By Bex Dudley

I need to preface this with a disclaimer. I am a white Brit and, for those reasons, this is not my story to tell. However, I am telling this because I am also a queer young person. My queerness means I feel at least a little of the pain the world is experiencing; my status as a young person, as I’ll explain later, is the reason I am writing this at all.

I want to tell you about the US Election Night as experienced at my uni.

I want to tell you about the weeks preceding. The Student Union at my university- a prestigious social and political sciences institute – decided to hold an event. Though we are, technically, an English university, holding this event was never questioned; partly because we have a high number of US students, partly because we are, by nature, all interested in politics and society; partly because why wouldn’t we hold an event? Of course we would.

Tickets to the event sold like wildfire. Often, the SU events are able to sell tickets on the door- but the Facebook page for this event informed us that this wouldn’t be an option, as capacity had already been reached. In the days before the event, that same page was filled with people trying to get tickets; they were selling for double the price on the day of the event. People were desperate to go to this – because we had all followed the build up, we all wanted to watch, to the second, what happened.

I want to tell you about the gathering we had- the ‘party’, as we called it – up until about halfway through the night.
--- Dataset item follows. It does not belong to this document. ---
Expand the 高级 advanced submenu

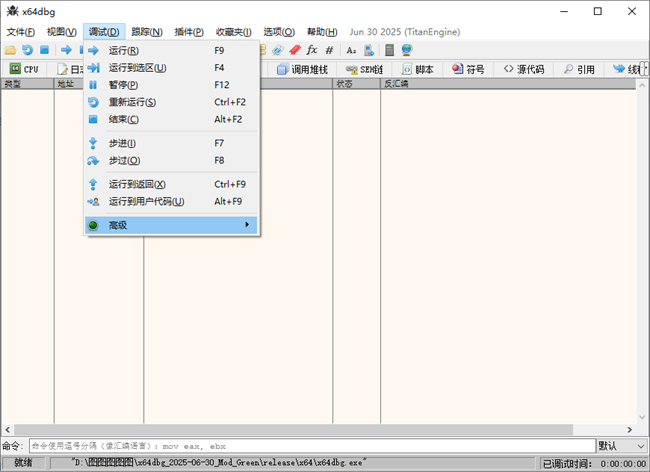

I wasn’t able to get a ticket for the SU event but, due to high interest, my accommodation- like many of the other accommodations at the university- held their own event.

We turned up for 9pm GMT, around 20 of us, probably more, with food and drink and blankets, ready and eager to watch. The atmosphere was good; we were happy, full of laughter and jokes. We cycled through the different news stations, banning Fox outright and eventually settling (somewhat dubiously) on CNN. At the SU, they had official political analysers; in halls, we picked each other’s brains, asking questions and debating answers.
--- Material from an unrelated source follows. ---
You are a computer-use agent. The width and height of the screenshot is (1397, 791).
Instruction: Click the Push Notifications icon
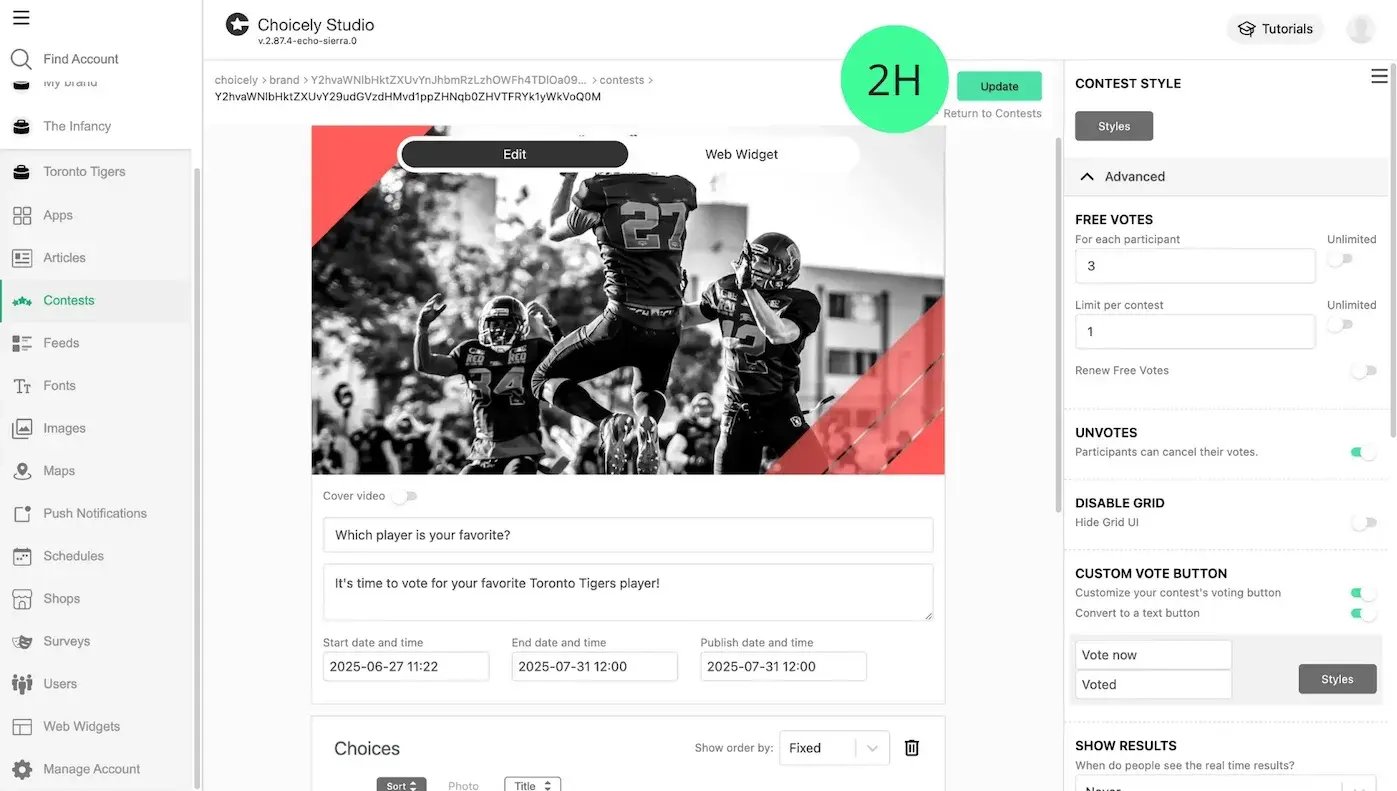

We’d all done our research: we knew which states were important, and we knew how it was going to go. Ohio and Florida were key, we kept saying; and Hillary would get both of them. Of course she would. We had no doubt.

I don’t want to say what happened next.

I don’t want to tell you how the atmosphere slowly changed, as we realised that Trump was beginning to take Florida. We stopped asking questions, we stopped talking about much at all. Everyone had their phones out, looking for the latest statistics and percentages, trying to get up-to-the-second news, messaging people who might know a little more. I myself messaged people I knew at the SU. They said that the atmosphere there was similar- tense, sad, worried.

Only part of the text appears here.